Which lines in the rows below contain the word "badge"? Collect and copy each one.

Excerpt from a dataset

···

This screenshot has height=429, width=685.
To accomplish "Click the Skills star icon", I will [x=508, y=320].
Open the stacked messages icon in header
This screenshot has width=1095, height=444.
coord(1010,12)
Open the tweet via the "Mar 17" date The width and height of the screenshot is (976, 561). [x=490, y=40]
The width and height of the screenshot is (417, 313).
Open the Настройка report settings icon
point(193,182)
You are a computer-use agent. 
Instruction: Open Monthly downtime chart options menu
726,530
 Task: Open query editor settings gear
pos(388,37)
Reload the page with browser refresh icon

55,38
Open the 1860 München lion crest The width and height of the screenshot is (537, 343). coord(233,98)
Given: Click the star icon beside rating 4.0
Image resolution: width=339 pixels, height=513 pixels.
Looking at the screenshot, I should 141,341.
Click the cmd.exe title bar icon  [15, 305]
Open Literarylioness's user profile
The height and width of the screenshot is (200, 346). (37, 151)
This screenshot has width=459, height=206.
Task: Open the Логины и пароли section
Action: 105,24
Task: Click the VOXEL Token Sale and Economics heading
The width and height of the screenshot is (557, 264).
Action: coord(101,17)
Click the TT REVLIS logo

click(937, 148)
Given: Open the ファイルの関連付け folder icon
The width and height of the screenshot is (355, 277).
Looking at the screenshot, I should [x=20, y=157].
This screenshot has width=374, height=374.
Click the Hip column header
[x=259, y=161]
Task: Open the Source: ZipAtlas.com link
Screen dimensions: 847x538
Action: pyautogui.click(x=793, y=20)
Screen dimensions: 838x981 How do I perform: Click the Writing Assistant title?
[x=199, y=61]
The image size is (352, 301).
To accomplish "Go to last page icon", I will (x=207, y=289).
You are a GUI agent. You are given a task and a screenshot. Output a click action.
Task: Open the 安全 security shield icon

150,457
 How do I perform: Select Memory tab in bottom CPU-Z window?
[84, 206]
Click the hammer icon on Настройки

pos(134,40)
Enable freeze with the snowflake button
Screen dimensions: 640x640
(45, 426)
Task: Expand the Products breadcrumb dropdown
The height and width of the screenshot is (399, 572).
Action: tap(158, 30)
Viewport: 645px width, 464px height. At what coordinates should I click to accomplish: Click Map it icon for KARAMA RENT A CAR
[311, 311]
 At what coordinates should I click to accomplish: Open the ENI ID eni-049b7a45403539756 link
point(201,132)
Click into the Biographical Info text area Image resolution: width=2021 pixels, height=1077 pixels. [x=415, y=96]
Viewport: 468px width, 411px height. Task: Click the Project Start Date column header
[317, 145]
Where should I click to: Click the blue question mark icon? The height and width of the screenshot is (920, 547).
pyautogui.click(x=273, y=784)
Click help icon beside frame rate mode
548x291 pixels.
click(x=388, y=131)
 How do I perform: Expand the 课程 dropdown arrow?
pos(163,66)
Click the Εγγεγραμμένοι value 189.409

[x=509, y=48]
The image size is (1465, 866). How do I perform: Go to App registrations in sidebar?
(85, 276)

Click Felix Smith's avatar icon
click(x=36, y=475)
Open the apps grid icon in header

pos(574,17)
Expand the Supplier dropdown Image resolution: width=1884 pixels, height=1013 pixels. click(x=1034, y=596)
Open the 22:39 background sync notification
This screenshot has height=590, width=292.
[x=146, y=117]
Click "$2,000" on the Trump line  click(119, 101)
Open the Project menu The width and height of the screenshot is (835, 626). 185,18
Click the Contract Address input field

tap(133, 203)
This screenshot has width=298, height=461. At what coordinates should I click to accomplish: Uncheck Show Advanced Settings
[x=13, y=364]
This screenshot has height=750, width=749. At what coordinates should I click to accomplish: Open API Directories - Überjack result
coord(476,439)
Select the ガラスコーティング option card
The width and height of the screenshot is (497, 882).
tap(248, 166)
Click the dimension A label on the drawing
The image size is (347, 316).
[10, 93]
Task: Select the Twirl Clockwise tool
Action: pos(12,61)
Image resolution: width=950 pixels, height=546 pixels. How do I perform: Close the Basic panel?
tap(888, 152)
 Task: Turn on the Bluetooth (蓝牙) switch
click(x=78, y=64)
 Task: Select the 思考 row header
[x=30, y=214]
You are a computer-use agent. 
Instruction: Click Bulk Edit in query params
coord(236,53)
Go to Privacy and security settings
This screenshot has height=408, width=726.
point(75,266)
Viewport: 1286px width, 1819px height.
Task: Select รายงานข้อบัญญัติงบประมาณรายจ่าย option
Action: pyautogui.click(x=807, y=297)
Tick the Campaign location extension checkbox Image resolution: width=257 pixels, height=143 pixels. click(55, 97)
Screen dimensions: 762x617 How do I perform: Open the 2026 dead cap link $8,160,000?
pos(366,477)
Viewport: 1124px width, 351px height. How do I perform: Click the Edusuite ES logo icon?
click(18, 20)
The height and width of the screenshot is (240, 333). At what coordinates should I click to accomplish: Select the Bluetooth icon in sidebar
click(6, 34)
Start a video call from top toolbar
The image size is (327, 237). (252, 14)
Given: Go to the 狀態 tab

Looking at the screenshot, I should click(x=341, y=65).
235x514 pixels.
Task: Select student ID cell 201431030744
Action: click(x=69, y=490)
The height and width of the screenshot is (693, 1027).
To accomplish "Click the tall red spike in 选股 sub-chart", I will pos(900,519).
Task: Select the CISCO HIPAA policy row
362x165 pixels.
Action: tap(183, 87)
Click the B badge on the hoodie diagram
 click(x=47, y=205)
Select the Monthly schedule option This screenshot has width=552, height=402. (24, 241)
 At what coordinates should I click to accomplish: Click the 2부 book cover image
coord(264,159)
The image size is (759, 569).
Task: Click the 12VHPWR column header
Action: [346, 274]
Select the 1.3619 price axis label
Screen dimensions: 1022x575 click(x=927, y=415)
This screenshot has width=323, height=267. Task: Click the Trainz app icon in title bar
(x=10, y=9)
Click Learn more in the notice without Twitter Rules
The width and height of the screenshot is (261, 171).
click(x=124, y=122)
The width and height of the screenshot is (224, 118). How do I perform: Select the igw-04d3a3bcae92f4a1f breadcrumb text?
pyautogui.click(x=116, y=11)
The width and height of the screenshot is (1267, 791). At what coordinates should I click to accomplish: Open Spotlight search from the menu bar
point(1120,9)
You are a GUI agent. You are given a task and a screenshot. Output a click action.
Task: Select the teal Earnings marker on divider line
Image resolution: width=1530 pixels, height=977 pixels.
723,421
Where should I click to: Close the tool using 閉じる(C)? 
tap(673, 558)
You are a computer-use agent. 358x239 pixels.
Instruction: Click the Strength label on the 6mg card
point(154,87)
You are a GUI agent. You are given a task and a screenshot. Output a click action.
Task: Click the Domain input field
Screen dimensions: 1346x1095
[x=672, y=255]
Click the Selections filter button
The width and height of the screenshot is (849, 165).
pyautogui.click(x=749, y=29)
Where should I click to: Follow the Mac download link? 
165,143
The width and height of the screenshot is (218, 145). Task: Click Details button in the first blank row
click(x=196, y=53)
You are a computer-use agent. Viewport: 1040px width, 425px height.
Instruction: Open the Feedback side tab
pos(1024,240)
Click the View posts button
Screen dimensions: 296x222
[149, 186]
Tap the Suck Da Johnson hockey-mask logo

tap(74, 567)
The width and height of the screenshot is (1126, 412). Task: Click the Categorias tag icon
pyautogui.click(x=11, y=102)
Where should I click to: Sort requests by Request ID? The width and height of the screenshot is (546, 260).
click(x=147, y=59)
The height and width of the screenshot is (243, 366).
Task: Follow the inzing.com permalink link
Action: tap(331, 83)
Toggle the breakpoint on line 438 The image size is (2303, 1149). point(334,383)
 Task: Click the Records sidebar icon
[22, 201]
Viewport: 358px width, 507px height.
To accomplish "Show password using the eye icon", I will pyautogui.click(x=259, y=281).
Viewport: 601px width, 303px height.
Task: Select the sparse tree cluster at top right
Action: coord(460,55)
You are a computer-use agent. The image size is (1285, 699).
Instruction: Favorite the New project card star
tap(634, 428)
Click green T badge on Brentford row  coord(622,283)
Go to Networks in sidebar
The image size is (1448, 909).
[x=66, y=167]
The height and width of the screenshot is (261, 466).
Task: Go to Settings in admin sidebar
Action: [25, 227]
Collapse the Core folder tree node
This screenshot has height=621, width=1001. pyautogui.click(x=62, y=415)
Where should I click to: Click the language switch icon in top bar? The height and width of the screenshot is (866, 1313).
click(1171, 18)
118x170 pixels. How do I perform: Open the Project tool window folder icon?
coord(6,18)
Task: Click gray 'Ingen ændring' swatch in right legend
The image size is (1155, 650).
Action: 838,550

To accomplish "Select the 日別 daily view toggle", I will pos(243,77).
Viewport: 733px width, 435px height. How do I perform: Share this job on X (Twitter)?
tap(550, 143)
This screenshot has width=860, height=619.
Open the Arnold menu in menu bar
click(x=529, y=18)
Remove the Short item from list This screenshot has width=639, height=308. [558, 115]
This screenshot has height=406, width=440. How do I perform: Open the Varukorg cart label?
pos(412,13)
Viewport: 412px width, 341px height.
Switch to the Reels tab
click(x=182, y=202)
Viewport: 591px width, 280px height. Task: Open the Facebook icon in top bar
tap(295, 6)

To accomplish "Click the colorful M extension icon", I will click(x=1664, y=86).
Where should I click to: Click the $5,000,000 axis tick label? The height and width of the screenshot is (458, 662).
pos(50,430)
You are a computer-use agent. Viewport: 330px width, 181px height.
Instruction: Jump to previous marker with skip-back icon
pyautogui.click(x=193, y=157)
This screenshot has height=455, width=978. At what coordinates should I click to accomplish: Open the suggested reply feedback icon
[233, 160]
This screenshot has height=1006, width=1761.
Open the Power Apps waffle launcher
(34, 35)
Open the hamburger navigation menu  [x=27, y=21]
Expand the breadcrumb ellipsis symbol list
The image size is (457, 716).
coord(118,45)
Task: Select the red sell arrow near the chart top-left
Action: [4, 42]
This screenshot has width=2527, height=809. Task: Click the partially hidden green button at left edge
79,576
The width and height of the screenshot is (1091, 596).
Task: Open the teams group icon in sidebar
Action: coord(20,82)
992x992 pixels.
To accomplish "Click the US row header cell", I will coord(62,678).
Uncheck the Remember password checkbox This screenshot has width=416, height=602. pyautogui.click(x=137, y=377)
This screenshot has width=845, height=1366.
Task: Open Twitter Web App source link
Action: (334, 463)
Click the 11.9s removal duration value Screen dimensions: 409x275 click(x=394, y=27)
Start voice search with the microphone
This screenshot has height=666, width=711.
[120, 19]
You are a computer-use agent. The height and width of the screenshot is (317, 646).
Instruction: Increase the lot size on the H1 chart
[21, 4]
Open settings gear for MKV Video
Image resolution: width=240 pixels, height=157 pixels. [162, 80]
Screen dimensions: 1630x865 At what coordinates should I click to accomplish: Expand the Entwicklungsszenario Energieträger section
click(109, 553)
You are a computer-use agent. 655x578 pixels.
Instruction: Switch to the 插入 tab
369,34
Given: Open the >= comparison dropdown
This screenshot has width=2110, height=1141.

···

ANSWER:
Click the B badge on the hoodie diagram
Click green T badge on Brentford row  coord(622,283)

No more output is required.